I eventually searched the web and found this which led me to the working implementation I offer first above. Anyways, LoggingInterceptor in my code is a class which I invented which implements IInterceptor and looks like so:

using AspectOriented.Core;
using Castle.Core.Interceptor;
using StructureMap;
namespace AspectOriented.UserInterface
{
   public class LoggingInterceptor : IInterceptor
   {
      public void Intercept(IInvocation invocation)
      {
         ILoggingRepository loggingRepository =
               ObjectFactory.GetInstance<ILoggingRepository>();
         loggingRepository.Log("starting");
         invocation.Proceed();
         loggingRepository.Log("all done");
      }
   }
}

 
 

You can see I am logging before and after invocation.Proceed() which runs the thing being wrapped by the AOP logic, in this case some File I/O stuff.

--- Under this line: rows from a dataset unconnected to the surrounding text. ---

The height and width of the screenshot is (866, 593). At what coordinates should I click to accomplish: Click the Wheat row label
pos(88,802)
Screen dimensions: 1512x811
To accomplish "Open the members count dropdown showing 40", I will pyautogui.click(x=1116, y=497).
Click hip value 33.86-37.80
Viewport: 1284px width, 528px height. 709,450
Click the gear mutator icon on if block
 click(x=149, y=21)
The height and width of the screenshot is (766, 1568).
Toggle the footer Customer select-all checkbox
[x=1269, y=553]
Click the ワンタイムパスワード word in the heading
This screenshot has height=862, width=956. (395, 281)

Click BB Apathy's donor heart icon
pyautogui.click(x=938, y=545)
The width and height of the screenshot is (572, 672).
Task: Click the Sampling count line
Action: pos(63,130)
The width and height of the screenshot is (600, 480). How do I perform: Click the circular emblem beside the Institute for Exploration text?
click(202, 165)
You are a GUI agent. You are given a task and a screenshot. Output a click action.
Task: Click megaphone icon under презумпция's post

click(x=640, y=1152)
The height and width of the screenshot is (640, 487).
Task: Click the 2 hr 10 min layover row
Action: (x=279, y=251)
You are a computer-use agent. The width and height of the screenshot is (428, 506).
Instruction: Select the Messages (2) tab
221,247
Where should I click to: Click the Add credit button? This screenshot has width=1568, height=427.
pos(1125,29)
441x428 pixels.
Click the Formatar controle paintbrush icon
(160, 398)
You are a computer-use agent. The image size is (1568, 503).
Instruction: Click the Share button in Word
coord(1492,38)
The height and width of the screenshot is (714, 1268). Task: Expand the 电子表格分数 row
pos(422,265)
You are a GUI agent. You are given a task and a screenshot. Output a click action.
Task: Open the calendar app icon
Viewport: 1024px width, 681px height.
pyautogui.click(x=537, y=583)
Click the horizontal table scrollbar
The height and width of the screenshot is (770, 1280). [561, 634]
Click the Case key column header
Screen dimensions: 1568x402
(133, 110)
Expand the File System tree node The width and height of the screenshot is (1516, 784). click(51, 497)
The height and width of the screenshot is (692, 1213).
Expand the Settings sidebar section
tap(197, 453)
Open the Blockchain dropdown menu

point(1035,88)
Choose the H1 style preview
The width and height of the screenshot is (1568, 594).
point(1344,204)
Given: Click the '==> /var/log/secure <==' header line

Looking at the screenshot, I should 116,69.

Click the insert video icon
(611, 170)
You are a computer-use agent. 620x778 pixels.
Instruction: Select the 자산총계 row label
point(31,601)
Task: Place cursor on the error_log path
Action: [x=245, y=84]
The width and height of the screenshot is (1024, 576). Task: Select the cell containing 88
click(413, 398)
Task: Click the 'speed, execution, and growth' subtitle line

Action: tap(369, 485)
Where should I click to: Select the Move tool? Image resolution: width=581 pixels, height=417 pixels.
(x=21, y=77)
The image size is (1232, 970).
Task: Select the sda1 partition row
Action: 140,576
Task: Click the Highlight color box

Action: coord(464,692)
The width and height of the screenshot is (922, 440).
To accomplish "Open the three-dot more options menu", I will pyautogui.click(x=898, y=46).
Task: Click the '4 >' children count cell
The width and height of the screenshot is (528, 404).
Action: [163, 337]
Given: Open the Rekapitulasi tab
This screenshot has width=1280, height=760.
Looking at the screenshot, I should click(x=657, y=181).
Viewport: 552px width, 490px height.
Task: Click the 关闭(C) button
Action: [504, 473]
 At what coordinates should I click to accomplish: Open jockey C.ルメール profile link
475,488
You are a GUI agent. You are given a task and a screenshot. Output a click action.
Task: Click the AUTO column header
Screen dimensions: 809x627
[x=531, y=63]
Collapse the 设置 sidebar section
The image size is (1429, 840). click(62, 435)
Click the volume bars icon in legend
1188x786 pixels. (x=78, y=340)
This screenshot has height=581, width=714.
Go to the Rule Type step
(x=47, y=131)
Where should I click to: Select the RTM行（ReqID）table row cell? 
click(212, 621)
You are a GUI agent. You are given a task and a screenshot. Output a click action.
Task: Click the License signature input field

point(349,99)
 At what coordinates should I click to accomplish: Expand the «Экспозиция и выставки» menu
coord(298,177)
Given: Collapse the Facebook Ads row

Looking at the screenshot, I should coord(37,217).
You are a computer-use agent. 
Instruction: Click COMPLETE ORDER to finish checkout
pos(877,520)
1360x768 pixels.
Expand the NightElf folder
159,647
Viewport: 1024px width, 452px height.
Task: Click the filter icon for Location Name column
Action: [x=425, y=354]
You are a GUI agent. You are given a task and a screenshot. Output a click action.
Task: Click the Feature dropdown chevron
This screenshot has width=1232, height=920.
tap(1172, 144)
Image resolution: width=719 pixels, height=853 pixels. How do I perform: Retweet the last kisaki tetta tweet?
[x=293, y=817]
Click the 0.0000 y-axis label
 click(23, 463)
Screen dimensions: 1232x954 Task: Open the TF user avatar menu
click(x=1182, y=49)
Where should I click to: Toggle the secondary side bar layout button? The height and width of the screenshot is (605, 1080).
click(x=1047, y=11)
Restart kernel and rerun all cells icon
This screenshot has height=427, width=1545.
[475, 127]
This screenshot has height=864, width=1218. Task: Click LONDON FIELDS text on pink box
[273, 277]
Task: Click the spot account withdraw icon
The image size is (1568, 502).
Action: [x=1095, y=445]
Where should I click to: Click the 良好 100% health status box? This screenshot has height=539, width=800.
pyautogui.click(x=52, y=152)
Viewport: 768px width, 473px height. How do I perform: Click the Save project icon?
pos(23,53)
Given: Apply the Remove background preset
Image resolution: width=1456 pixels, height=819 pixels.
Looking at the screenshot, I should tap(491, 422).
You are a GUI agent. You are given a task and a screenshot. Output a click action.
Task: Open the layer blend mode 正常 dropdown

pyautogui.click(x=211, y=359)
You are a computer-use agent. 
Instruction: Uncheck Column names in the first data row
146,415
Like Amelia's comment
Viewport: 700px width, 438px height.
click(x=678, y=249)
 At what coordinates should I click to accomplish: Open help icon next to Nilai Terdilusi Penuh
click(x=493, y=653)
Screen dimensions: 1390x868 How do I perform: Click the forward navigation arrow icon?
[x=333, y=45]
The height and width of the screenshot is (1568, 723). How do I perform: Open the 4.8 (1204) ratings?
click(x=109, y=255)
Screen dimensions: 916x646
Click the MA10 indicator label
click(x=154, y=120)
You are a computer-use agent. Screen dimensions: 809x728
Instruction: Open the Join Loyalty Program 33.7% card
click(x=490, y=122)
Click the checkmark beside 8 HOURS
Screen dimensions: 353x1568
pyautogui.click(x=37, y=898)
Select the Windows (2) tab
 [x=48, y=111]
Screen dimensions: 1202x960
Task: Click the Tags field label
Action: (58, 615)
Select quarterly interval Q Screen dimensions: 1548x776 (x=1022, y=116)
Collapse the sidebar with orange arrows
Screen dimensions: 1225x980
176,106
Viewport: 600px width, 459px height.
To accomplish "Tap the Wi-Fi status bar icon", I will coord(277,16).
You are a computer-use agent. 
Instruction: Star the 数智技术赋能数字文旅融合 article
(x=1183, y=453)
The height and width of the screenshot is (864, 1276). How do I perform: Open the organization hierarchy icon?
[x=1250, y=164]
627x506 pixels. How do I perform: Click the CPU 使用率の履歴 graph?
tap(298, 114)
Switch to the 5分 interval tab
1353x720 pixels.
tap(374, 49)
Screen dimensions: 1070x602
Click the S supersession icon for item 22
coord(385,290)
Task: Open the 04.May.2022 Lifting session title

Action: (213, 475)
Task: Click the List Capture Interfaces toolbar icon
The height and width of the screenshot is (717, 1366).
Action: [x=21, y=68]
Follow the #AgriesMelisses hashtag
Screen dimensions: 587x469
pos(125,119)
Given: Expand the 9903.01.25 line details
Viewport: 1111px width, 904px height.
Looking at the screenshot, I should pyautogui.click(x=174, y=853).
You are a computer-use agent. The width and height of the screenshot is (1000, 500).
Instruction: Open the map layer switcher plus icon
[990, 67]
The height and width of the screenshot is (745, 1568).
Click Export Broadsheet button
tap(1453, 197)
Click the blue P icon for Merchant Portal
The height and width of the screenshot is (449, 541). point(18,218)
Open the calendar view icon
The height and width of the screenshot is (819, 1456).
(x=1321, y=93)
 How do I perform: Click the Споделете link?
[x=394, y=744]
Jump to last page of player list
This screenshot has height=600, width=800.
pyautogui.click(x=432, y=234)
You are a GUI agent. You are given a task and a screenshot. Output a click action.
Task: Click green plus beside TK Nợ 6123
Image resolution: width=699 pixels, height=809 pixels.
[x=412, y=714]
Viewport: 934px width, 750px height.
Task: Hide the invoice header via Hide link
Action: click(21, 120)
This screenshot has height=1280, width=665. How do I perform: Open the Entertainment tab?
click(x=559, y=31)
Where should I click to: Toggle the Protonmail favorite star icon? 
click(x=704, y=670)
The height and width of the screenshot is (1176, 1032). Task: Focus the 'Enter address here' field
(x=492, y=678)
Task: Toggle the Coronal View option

In Matthew's code he was also setting invocation.ReturnValue before invocation.Proceed() and then retrieving its value afterwards. (His example had to do with caching.) Beyond this, I am assuming there is other magic one may do with invocation in this circumstance to tell what is about to happen and thus how to react and to indeed react. There is likely a way to sniff the method signature of the method being called, etc. Anyways, the way PostSharp differs is that it lets one decorate methods with attributes. One rolls their own attribute that inherits from MethodInterceptionAspect which is a PostSharp class. This keeps the Global.asax StructureMap stuff from doing more than just Dependency Injection. Mine for example now has some extra complexity.

using System;
using AspectOriented.Core;
using AspectOriented.Infrastructure;
using Castle.DynamicProxy;
using StructureMap;
namespace AspectOriented.UserInterface
{
   public class Global : System.Web.HttpApplication
   {
      protected void Application_Start(object sender, EventArgs e)
      {
         ObjectFactory.Initialize(x =>
         {
            var proxyGenerator = new ProxyGenerator();
            x.ForRequestedType<IFileIoRepository>()
                  .TheDefaultIsConcreteType<FileIoRepository>().EnrichWith(i =>
                  proxyGenerator.CreateInterfaceProxyWithTarget
                  <IFileIoRepository>(i, new LoggingInterceptor()));
            x.ForRequestedType<ILoggingRepository>()
                  .TheDefaultIsConcreteType<LoggingRepository>();
            x.ForRequestedType<ITimeRepository>()
                  .TheDefaultIsConcreteType<TimeRepository>();
         });
      }
   }
}

 
 

I saw John Crowe speak at Austin Code Camp too and he discouraged making a spaghetti mess inside one's Dependency Injection logic blob for associations. He didn't want extra concerns bleeding in here and thus I wonder if he would prefer the new PostSharp way of doing things to the Castle approach.

2 comments:

  1. Depending on where you want to apply the aspects and what IoC tool you are using, it need not be a big mess :)

    Also, I just want to clarify that PostSharp Ultimate is not free, but PostSharp Starter Edition *is* free (you need a license key, but it's a free license key), and contains a core set of really good features.